3.当事者、最高責任者の頭と心で考え、行動しているか?
4.現実の成果に固執しているか?
5.本質的な使命は何か?使命に忠実か?
6.家族、友人、社会に対して誇れるか?
7.仲間、顧客、ステークホルダーに対してフェアか?
8.多様性と異質性に対して寛容か?
「組織のなかにいると、さまざまなしがらみや忖度が生まれてしまうものです。組織内に本当は問題があるとわかっていても、声に出せない。それでは心が不自由になります。しかし、自分がこの場所以外でも十分に活躍できるという気概があれば、自分の信じることをはっきり言えるはずです。私は、どんな状況でも『心は自由である』という姿勢を持ち続けたいし、学生にもそうであってほしいと思っています」
社会を生き抜く力とは、自由な心で現実と向き合い、自らの信念に基づいて行動できるかどうか。

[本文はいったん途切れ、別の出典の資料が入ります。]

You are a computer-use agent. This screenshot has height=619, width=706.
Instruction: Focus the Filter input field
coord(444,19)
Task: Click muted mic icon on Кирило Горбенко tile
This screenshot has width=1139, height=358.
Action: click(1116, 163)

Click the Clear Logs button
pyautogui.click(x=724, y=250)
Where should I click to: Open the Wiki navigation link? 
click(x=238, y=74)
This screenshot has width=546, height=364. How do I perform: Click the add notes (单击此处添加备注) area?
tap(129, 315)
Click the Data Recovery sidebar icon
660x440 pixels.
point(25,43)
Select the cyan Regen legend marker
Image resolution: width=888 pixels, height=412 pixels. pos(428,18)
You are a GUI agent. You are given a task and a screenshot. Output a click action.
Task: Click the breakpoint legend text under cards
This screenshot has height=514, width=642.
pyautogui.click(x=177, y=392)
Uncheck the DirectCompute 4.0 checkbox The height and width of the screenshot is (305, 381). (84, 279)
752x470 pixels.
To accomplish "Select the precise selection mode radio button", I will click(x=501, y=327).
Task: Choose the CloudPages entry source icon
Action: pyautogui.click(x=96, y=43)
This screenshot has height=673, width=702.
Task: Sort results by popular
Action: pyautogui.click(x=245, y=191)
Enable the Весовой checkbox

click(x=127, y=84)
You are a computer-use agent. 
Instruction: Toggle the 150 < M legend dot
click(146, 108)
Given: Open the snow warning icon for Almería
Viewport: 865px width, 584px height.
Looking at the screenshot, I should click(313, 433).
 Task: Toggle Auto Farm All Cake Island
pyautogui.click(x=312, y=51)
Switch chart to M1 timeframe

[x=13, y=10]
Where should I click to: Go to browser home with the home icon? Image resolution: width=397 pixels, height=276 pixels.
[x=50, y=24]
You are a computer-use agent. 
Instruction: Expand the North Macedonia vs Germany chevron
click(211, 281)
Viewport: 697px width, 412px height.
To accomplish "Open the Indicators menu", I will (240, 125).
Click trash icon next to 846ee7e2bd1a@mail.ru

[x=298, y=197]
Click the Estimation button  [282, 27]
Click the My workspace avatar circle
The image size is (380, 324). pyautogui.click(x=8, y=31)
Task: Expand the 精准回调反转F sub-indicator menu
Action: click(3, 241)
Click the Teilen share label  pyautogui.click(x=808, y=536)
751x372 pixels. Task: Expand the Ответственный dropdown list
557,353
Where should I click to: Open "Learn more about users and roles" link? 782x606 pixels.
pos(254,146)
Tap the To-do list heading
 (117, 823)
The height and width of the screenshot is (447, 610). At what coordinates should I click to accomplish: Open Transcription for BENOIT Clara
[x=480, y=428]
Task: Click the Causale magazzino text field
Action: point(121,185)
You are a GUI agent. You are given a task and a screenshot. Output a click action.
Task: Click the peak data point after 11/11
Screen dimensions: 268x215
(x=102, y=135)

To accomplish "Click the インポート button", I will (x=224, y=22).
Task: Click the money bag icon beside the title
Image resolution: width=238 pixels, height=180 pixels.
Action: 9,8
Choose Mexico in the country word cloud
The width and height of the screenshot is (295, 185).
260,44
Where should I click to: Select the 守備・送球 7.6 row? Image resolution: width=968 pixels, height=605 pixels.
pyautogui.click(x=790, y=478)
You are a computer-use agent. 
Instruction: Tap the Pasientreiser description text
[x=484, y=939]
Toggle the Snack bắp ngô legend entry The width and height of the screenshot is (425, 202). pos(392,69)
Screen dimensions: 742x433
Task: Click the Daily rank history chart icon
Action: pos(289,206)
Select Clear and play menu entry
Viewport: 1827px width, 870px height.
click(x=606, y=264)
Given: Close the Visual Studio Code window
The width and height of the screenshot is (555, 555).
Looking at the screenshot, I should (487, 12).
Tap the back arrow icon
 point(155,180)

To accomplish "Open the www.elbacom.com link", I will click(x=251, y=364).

その力こそが、変化の激しい時代を生き抜く原動力になる。池田准教授の教育とこれまでのキャリアは、まさにその信念に根ざしている。
教員紹介
Profile
池田 聡准教授
So Ikeda
1967年東京都生まれ。1990年に日本銀行に入行し、2003年に産業再生機構に出向。産業再生機構の解散後、産業再生機構の元メンバーとともに、株式会社経営共創基盤(IGPI)の設立に参画。2009年に「JAL再生タスクフォース」の事務方とりまとめ、2011年に原子力損害賠償・廃炉等支援機構にも参画した。2019年より桜美林大学に着任。大学教員と併行して複数の企業の社外取締役やアドバイザーなども務める。